Sektör olarak önümüzdeki yıllarda en büyük sınavı Avrupa Yeşil Mutabakatı üzerinden vereceklerini söyleyen Mehmet Şanal, “Global çapta yaşanmakta olan iklim krizinin etkilerini minimum düzeye indirmek amacıyla Avrupa Yeşil Mutabakatı kapsamında iktisadi, politik, sosyal başlıklarda birtakım hedefl er belirlendi. Rusya-Ukrayna Savaşı’nın etkisi ile Avrupa’da fosil enerji kullanımı konusunda bir talep artışı yaşansa da AB’nin koyduğu kriterler doğrultusunda fosil yakıtlardan uzaklaşılması teşvik edildi. Tüm sektörlerde daha çevreci ve yeşil enerjiyle üretilen elektrikli sistemler ön plana çıkacak. Hali hazırda soğutma alanında daha çevreci gazların kullanımı, cihaz verimlilik performanslarının yükseltilmesi (EESER, SEER, COP) olarak adlandırdığımız verimlilik değerleri yüksek ürünlerin kullanımını zorunlu hale getirdi. Sektör olarak bu süreçleri doğru yönetebilmek adına hazırlık yapıyoruz” ifadelerini kullandı.

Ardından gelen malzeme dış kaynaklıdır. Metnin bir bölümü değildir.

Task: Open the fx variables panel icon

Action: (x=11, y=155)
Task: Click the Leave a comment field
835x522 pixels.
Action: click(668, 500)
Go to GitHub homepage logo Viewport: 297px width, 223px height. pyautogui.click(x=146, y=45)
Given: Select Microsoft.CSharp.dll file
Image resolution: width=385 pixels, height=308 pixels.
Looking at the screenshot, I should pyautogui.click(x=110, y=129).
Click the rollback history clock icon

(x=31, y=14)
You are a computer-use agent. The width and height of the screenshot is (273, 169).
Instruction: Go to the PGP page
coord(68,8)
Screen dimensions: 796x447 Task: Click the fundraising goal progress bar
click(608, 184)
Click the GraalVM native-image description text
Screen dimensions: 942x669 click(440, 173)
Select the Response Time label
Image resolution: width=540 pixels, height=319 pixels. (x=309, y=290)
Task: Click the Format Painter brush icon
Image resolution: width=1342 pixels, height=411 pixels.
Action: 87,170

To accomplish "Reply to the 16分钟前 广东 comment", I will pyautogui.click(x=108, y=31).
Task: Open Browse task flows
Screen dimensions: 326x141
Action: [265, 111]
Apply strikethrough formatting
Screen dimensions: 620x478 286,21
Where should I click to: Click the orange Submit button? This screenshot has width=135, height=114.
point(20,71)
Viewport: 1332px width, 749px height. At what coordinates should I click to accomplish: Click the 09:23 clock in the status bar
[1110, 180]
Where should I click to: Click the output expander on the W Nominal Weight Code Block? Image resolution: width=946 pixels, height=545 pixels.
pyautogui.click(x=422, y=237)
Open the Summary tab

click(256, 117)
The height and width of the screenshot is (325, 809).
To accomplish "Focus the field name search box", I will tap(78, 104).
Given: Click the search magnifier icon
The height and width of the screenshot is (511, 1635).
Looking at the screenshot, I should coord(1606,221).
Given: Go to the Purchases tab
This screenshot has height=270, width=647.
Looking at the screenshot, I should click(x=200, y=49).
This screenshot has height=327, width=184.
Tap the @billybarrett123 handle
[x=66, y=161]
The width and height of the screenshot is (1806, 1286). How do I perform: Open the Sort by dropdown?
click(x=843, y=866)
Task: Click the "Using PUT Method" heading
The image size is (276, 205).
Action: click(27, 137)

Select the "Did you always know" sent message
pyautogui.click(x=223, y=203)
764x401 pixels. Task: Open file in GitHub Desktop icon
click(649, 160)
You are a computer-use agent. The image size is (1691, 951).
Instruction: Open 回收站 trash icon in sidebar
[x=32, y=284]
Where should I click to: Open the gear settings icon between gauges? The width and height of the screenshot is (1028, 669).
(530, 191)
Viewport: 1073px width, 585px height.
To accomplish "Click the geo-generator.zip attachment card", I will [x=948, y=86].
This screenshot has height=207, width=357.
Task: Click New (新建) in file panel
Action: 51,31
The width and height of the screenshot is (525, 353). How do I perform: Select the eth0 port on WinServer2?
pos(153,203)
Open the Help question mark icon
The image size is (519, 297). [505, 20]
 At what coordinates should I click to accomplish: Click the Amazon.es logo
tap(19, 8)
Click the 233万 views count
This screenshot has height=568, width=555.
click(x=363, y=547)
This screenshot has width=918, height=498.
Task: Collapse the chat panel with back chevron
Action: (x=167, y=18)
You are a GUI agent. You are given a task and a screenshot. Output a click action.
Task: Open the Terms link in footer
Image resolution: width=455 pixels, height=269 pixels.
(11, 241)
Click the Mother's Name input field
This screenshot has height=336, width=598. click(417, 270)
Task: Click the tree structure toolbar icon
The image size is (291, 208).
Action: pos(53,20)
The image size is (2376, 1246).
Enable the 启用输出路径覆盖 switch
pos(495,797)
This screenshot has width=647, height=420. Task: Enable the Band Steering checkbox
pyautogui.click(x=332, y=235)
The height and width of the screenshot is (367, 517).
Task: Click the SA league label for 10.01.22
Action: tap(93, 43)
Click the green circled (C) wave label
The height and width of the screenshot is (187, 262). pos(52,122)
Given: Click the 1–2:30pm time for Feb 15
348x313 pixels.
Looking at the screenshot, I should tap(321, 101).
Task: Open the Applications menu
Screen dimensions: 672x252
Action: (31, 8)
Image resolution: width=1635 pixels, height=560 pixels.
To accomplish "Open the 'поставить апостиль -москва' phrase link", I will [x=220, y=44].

“Sanayiyi dönüştüremezsek AB’yi kaybedebiliriz”
Mehmet Şanal, sektör olarak AB’nin döngüsel ekonomi stratejisiyle uyumlu eko-dizayn kriterlerine ve Avrupa Enerji Verimliliği Standartları’na uygun sürdürülebilir üretim yaptıklarını bildirdi. Ancak bu üretimin tek başına yeterli olmadığının altını çizen Şanal, “Yakın gelecekte ülke sanayisinin yapısını sürdürülebilir ilkeler ve gereklilikler doğrultusunda dönüştürmezsek en büyük ticari partnerimiz olan AB’yi kaybedebiliriz. Sanayi ve enerji alanlarında karbon emisyonlarını düşürmezsek, 2026 itibariyle uygulamaya konulacak olan Sınırda Karbon Düzenleme Mekanizması’ndan kaynaklı ek maliyetler sebebiyle fiyat bazlı rekabeti avantajımızı kaybetme riski ile karşılaşabiliriz” dedi.
“İktisadi ve beşeri hayat düşük karbona göre kurgulanmalı”
Gezegenin ciddi bir iklim krizi ile karşı karşıya olduğunun altını çizen İklimlendirme Sanayi İhracatçıları Birliği (İSİB) Mehmet Şanal, “Ülkemizin Ekim 2021 itibariyle taraf olduğu Paris İklim Anlaşması, tüm ülkeleri krizin önüne geçmek için küresel ortalama yüzey sıcaklığındaki artışı 2°C ile sınırlandırma, hatta mümkünse 1,5°C’nin altında tutma hedefi etrafında organize ediyor. Bu doğrultuda, ülkemiz de 2053 net-sıfır emisyon hedefini açıkladı. Türkiye 2030 itibariyle ulusal sera gazı emisyonlarının artışından azaltım hedefini %21’den %41’e çıkardı. Bu demek oluyor ki düşük karbon salınımını esas alan ekonomik ve sosyal bir hayatı kurgulamamız gerekiyor. Yaşadığımız binalar ve üretim yaptığımız tesisler, karbon salımı konusunda oldukça yüksek etkiye sahip. Bu alanlarda enerji verimliliğini sağlamamız ve yenilenebilir enerji kullanmamız şart” dedi.